From The Brownstone Institute:
If you test positive or refuse to be tested at all in New Zealand, prepare to be shipped out to a quarantine camp recently established by the government. Shocking, yes, but we have an analogous system in the US. If you test positive (which is not the same as actually being sick), you will be removed from school or forbidden from coming into the office. You could lose your job – or refused the opportunity to earn money.
In many places in the country and the world where you travel today, you are subject to quarantine unless you can present a clean Covid test. The same is happening with vaccines, with new edicts from governments that their cities will be disease free and no one unvaccinated will be allowed to enter buildings or eat in restaurants.
All these policies that stigmatize those perceived to be sick, excluding them from society, follow directly from a strange twist in Covid policies. We started presuming that many or even most people will get the disease but seeking only to slow the pace at which it spread. Over time, we began to attempt the impossible, namely to stop the spread altogether. In the course of it, we’ve set up systems that punish and exclude the sick, or at least relegate them to a second-class status (a Scarlet Letter C on their chest, as it were) while the rest of us wait for the virus to go away either through a vaccine or some mysterious process by which the bug goes into retirement.

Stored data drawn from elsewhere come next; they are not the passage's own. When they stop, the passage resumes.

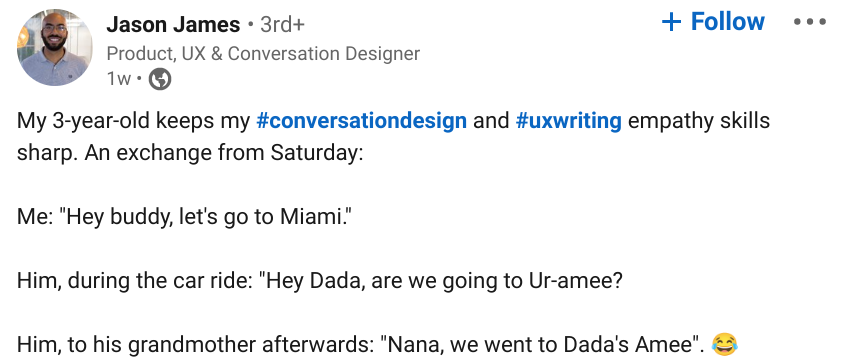
Task: Click the "Hey buddy, let's go to Miami" line
Action: tap(188, 216)
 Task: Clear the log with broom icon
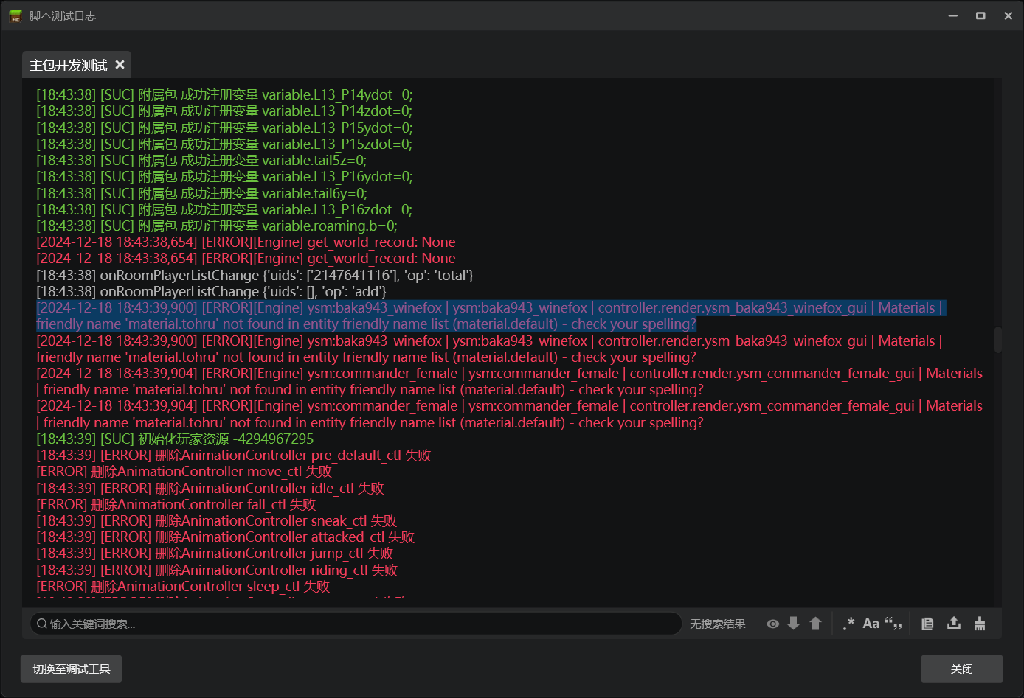click(980, 624)
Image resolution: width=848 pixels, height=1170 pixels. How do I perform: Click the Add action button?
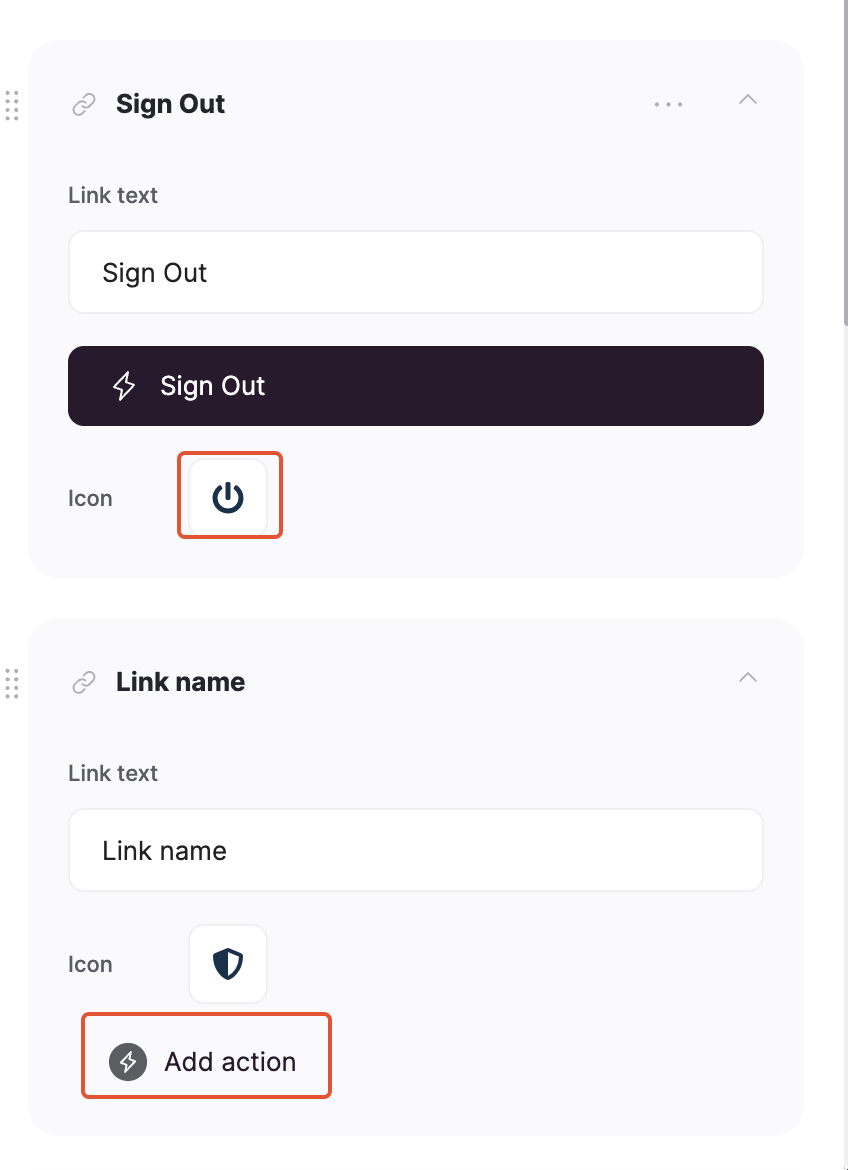(206, 1055)
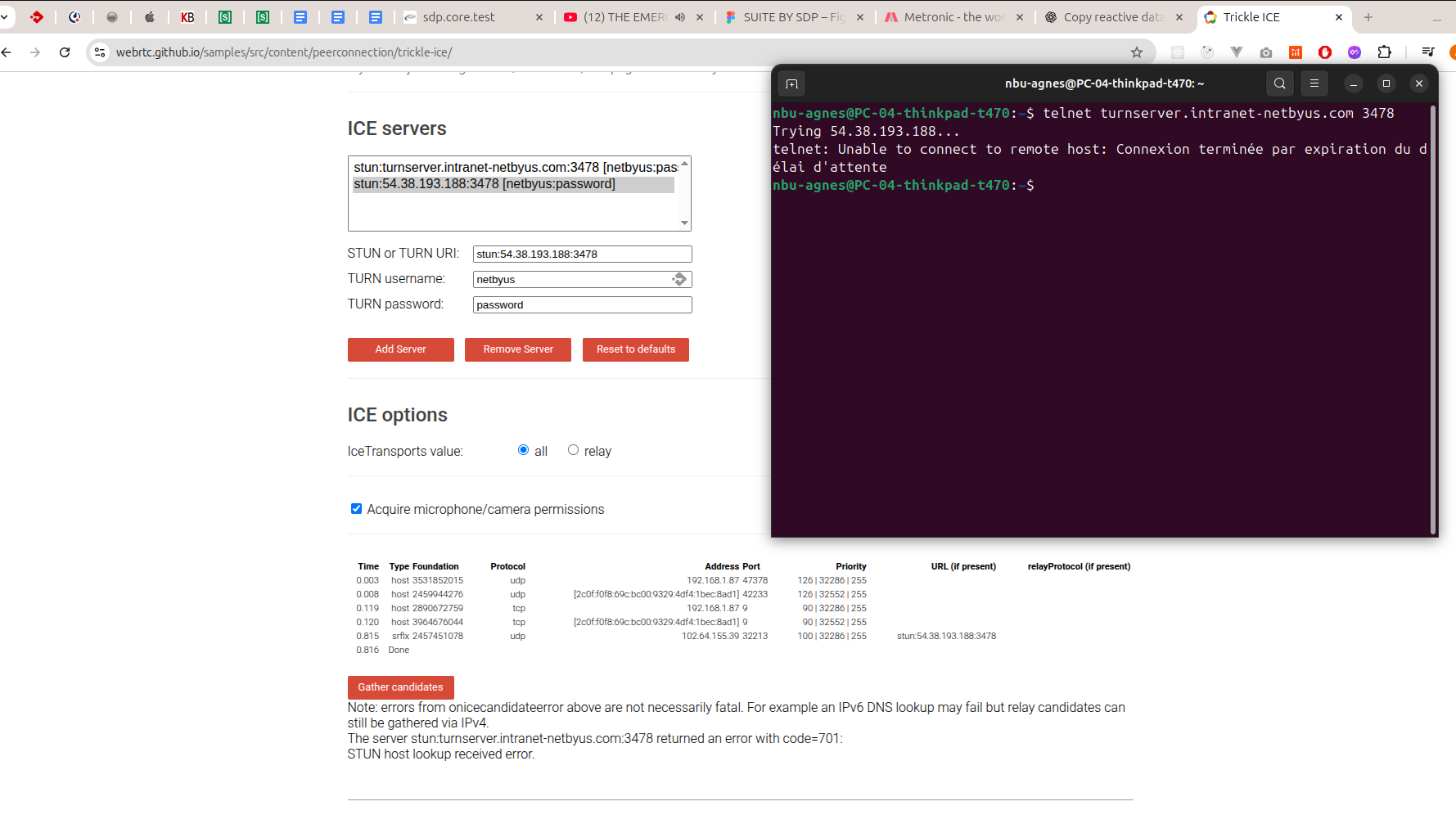
Task: Click the STUN or TURN URI field
Action: point(582,254)
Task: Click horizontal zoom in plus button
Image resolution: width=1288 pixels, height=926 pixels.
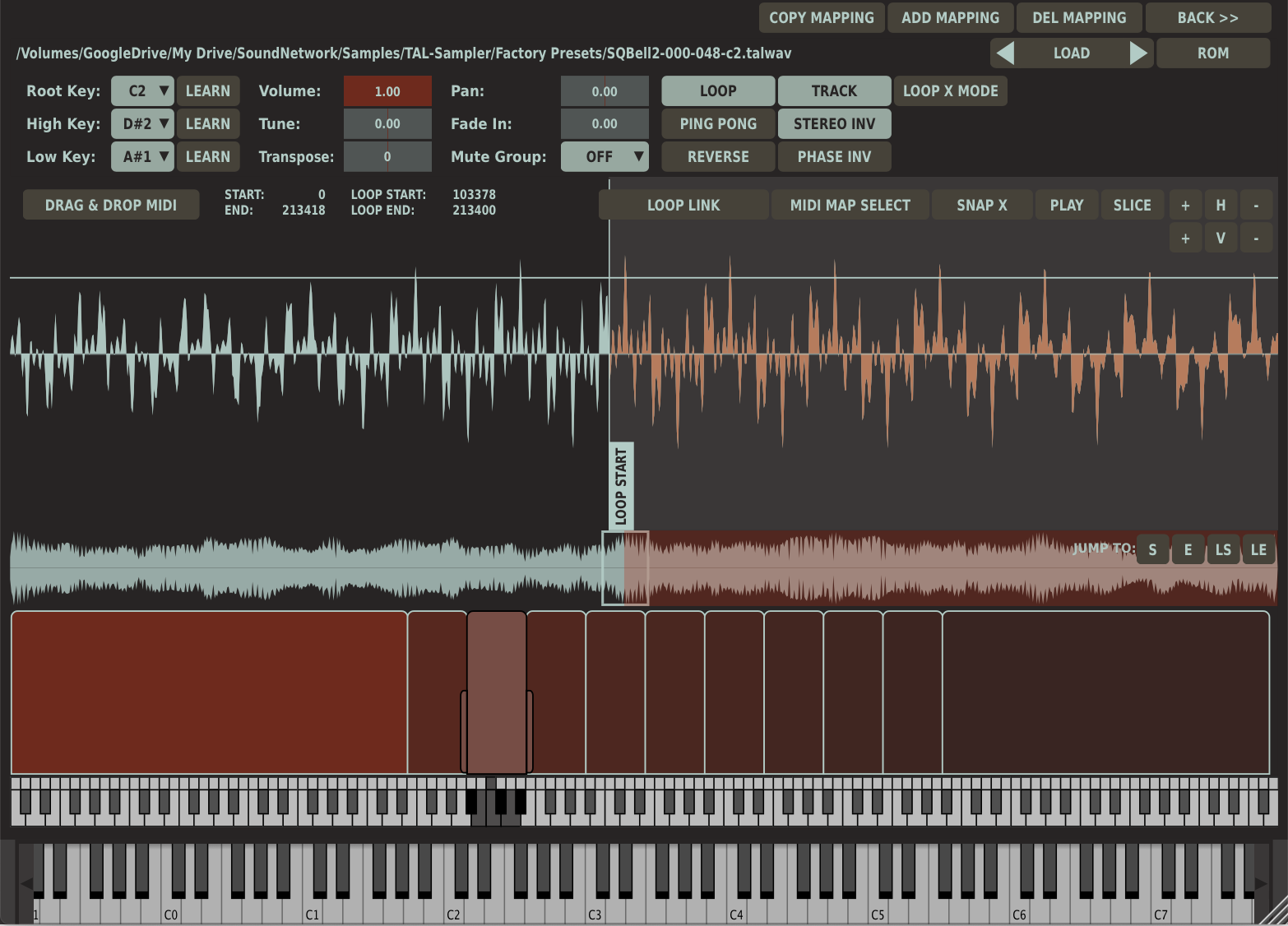Action: (x=1185, y=206)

What really is going on here? It is resurrecting what amounts to a pre-modern ethos of how society deals with the presence of infectious disease. It’s not clear whether this is by accident or not. That it is in fact happening is indisputable. We are hurling ourselves in fits and starts toward a new system of castes, created in the name of disease mitigation.
Every pre-modern society assigned to some group the task of bearing the burden of new pathogens. Usually, the designation of the unclean was assigned based on race, language, religion, or class. There was no mobility out of this caste. They were the dirty, the diseased, the untouchables. Depending on the time and place, they were segregated geographically, and the designation followed from generation to generation. This system was sometimes codified in religion or law; more commonly this caste system was baked into social convention.
In the ancient world, the burden of disease was assigned to people not born as “free;” that is, as part of the class permitted to participate in public affairs. The burden was borne by the workers, merchants, and slaves who mostly lived away from the city – unless the rich fled the cities during a pandemic. Then the poor suffered while the feudal lords went to their manors in the country for the duration, forcing the burden of burning out the virus on others. From a biological perspective, they served the purpose of operating like sandbags to keep those in city free of disease. Pathogens were something to be carried and absorbed by them and not us. The elites were invited to look down on them, even though it was these people – the lower castes – who were operating as the biological benefactors of everyone else.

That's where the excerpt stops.